### Available records
=====

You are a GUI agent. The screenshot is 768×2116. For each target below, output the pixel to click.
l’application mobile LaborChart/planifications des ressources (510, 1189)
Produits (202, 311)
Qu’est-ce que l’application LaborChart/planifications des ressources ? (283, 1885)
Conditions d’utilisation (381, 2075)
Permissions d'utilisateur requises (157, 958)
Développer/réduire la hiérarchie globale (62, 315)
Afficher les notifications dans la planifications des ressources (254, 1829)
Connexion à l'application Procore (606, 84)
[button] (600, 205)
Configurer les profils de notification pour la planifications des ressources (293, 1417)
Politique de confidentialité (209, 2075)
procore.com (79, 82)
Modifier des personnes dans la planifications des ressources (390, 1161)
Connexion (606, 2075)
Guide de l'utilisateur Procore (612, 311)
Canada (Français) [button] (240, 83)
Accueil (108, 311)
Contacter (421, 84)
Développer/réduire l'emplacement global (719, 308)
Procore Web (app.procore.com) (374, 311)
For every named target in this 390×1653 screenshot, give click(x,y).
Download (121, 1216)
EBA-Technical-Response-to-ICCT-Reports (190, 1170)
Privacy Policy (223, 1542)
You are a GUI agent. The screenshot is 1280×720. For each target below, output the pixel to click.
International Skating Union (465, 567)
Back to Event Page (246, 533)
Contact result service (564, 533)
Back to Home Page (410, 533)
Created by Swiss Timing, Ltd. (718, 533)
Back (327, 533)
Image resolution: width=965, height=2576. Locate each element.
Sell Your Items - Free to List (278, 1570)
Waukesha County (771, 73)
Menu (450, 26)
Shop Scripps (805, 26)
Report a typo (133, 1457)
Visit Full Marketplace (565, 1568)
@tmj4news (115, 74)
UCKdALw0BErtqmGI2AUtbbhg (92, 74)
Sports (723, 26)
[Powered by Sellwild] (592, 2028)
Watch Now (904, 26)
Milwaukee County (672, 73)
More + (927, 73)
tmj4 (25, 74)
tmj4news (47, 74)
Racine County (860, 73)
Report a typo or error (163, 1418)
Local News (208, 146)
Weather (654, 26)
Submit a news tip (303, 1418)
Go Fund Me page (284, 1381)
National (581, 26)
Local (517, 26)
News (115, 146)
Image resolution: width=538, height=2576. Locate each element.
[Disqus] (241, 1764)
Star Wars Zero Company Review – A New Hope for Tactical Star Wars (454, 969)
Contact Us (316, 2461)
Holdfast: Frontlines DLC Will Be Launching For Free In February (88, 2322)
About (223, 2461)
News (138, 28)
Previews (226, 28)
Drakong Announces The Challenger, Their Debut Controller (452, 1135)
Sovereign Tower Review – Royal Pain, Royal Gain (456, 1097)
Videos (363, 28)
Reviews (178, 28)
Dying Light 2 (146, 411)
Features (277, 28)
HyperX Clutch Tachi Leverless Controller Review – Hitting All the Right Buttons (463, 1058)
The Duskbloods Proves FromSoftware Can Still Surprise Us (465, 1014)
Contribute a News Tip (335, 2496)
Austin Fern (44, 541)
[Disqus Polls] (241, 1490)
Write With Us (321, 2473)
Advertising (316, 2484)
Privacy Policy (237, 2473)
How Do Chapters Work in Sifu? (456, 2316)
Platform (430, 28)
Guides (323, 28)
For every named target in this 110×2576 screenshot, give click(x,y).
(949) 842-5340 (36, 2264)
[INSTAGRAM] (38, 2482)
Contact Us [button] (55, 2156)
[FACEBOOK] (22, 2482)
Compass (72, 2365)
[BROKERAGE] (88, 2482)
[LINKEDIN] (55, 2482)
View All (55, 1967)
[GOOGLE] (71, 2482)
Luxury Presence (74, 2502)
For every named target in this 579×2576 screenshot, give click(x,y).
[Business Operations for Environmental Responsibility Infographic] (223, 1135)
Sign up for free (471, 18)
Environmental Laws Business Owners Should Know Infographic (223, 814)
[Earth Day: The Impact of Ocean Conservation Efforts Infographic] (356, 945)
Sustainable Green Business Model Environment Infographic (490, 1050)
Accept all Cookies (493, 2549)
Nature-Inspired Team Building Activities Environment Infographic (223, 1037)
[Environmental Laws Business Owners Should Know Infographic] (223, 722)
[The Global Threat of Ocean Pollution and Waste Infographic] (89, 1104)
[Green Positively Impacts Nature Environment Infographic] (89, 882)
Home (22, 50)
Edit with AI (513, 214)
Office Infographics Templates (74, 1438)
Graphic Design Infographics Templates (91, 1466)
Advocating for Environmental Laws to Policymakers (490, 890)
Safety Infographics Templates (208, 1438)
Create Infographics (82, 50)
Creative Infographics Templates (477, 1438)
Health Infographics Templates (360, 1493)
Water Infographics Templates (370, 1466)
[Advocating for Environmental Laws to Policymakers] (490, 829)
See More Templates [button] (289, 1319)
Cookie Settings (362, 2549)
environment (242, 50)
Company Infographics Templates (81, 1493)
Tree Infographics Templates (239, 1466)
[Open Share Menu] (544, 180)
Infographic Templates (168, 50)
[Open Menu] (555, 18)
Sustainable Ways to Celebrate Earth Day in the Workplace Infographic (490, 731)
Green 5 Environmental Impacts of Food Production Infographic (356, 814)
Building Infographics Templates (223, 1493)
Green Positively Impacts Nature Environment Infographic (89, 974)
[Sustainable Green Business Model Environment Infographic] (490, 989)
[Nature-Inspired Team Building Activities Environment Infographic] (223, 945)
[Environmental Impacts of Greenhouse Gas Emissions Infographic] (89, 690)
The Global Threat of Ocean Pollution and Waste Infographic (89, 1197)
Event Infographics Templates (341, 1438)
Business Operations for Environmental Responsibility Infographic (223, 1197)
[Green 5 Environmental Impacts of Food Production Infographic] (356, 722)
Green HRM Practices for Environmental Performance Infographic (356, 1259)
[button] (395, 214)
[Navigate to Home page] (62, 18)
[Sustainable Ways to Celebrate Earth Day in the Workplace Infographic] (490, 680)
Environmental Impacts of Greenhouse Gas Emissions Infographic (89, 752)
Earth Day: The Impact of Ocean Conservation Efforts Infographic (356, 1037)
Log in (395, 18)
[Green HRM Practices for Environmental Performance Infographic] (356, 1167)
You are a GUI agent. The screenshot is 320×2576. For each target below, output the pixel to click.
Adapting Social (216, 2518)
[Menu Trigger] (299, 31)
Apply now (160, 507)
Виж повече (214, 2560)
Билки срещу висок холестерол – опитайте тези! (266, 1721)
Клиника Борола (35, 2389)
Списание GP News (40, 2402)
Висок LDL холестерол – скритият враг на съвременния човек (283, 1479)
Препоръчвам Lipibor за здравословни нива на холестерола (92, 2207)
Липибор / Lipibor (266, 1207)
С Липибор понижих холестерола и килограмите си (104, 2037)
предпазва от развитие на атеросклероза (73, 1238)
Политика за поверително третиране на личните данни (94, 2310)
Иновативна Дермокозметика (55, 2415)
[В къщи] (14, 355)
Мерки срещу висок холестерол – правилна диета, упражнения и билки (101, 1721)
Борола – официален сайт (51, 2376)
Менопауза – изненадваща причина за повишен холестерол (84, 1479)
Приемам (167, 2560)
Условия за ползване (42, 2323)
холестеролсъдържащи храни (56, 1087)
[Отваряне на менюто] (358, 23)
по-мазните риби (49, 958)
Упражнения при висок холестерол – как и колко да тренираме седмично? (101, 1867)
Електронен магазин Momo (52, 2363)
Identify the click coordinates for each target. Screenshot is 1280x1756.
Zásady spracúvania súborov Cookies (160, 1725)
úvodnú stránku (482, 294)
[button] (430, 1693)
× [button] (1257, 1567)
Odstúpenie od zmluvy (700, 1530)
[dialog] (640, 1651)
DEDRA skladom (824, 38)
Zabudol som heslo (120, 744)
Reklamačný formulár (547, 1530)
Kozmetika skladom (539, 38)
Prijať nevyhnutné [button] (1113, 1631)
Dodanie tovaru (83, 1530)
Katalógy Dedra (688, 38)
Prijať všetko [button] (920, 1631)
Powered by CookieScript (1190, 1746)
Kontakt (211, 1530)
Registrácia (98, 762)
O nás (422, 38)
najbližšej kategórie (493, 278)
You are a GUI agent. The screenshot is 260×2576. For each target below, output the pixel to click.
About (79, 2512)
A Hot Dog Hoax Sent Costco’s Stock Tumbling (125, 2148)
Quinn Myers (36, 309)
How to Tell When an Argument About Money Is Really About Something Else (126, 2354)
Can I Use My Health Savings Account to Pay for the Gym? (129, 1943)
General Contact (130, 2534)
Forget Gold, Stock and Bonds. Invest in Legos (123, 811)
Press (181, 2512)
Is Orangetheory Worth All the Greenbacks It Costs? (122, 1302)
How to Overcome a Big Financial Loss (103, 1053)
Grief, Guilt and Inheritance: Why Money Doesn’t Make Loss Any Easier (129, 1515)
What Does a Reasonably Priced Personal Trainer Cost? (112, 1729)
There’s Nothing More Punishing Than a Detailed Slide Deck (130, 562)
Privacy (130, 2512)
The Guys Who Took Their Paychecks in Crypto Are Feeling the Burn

=====

### Assignment
Reproduce the listing above exactly from the line containing "How to Overcome" through its last line, with both of those lines included.

### Result
How to Overcome a Big Financial Loss (103, 1053)
Grief, Guilt and Inheritance: Why Money Doesn’t Make Loss Any Easier (129, 1515)
What Does a Reasonably Priced Personal Trainer Cost? (112, 1729)
There’s Nothing More Punishing Than a Detailed Slide Deck (130, 562)
Privacy (130, 2512)
The Guys Who Took Their Paychecks in Crypto Are Feeling the Burn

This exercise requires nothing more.